1/2 lb ground turkey thighs
1/2 lb chicken livers, pureed
4 cloves garlic, minced
2 jalapenos, minced
2 stalks celery, diced
1 onion, chopped
1 large bunch spring onion, bulbs and greens diced (separate use)
2 tablespoon minced fresh Italian parsley
1 tablespoon minced fresh oregano*
1 1/2 teaspoons Cajun seasoning
1/2 teaspoon smoked paprika
1 1/3 cups chicken stock (divided use)
2 1/2 cups hot cooked white rice**
In a 12-inch cast iron skillet, heat some oil. Add the meat and the white parts of the spring onion. Cook the mixture, stirring occasionally and breaking up any large chunks until it is nearly caramelized and is starting to stick to the pan. Add 1/3 cup of chicken stock and spices and cook until the stock evaporates. Add the vegetables and cook until they are soft.

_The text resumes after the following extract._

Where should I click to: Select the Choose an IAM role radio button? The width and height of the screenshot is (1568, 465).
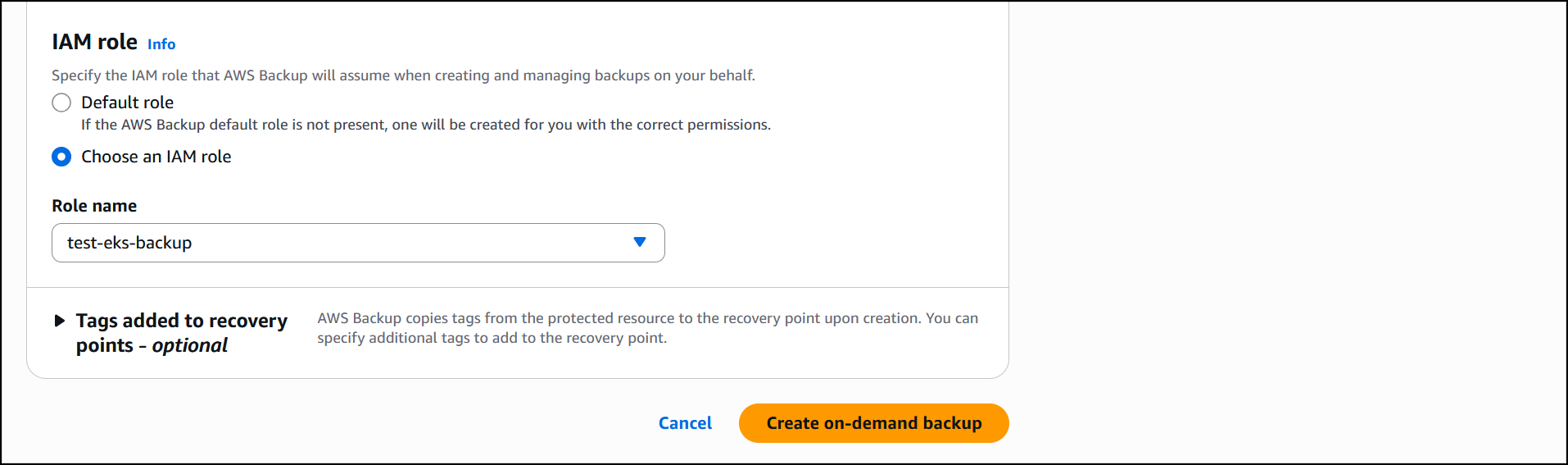[x=61, y=157]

Stir in the rice, herbs, remaining stock and chopped spring onion greens. Stir until the liquid is absorbed then serve.
*I used hot and spicy oregano from my herb garden
**I cooked ours in our rice cooker using chicken stock instead of water along with a bay leaf and some fresh oregano
This was so, so good! Dirty rice gets its name from its appearance but don’t let that (or the liver) keep you from making this dish. It is a great alternative to rice pilaf as a side dish but honestly, I’d be happy eating a bowl of this as my whole entree. It is just really satisfyingly hardy yet light with the right amount of spice.

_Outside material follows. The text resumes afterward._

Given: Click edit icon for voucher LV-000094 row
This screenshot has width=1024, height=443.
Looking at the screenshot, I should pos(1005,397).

This is a slightly quicker way to make dirty rice than many recipes I’ve seen. Since it uses cooked rice, there is no worry that the rice will be undercooked. Despite the absence of a long simmering time, the meat is incredibly tender because of the evaporating broth step and the juices the vegetables release when they are added. I like adding a bit of extra onion (especially sweet spring onion) in with the meat at the beginning because it adds this really rich, caramelized flavor to the final dish. Since the vegetables are added later in the cooking time, they retain a crisper texture and brighter color. Adding the herbs right at the end keeps their flavor fresh.